Published January 17, 2013 1:01 am
This is an archived article that was published on sltrib.com in 2013, and information in the article may be outdated. It is provided only for personal research purposes and may not be reprinted.

The following editorial appeared Tuesday in The Seattle Times:

New lending rules announced by the Consumer Financial Protection Bureau will require potential borrowers to document financial information, which lenders must verify.

Whoa, what a concept. Talk about the feds cracking down on industry abuses.

Wait there is more. To qualify for a mortgage, consumers must have enough income and assets to repay the loan, and lenders must determine that includes both principal and interest over the long term, not a discounted introductory period.

These remedial rules and others issued by the new federal bureau are sobering reminders of how far standards eroded for major national lenders.

Their multibillion-dollar settlements with federal agencies and related lawsuits were making headlines as the rules were unveiled.

Millions of Americans suffering through the worst financial downturn since the Great Depression learned they were set up to fail by lenders who saw the opportunity to make money regardless.

Big banks and Wall Street made money bundling loans and selling them as securities. A volume business needed mortgage fodder. Besides, dicey loans would yield property that could be resold, plus all the late fees and charges.

Borrowers discovered the depth of the hustle in the foreclosure process. Already whacked by plunging housing prices, reset interest rates, and layoffs, unemployment and pay cuts, they got hit with sham foreclosure proceedings. Banks favored foreclosure over modifying loans for struggling borrowers.

Banks had scant records, no process for reviewing individual mortgages or formal signing procedures and verification of signatures. The infamous robo-signing mortgage factories were all about moving product.

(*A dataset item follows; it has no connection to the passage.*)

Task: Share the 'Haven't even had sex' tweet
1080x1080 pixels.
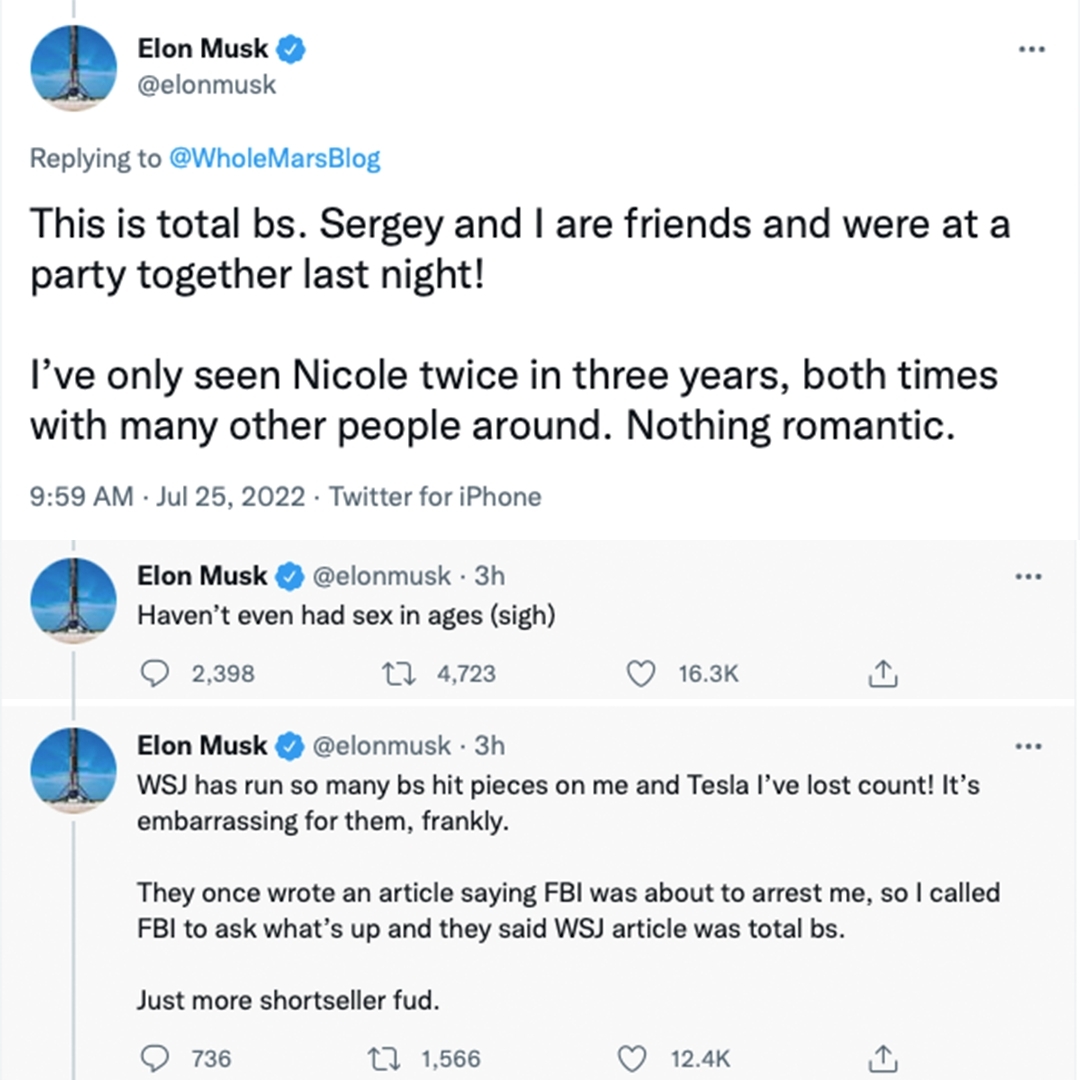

As banks pay out billions, it turns out to be peanuts against profits made and their expected growth. A relative handful of wronged borrowers will receive any help, reconsideration or a share of the penalties.

The only ray of sunlight was the record of community banks and credit unions that survived with professional standards and behavior.

Federal efforts to provide relief earned President Obama no glory. Democrats and Republicans alike were underwhelmed by the administration's Home Affordable Refinance Program.

Recovery from subprime behavior is grounded in basic mortgage rules. Meanwhile, lenders are paying scant penalties they are likely to deduct as business expenses.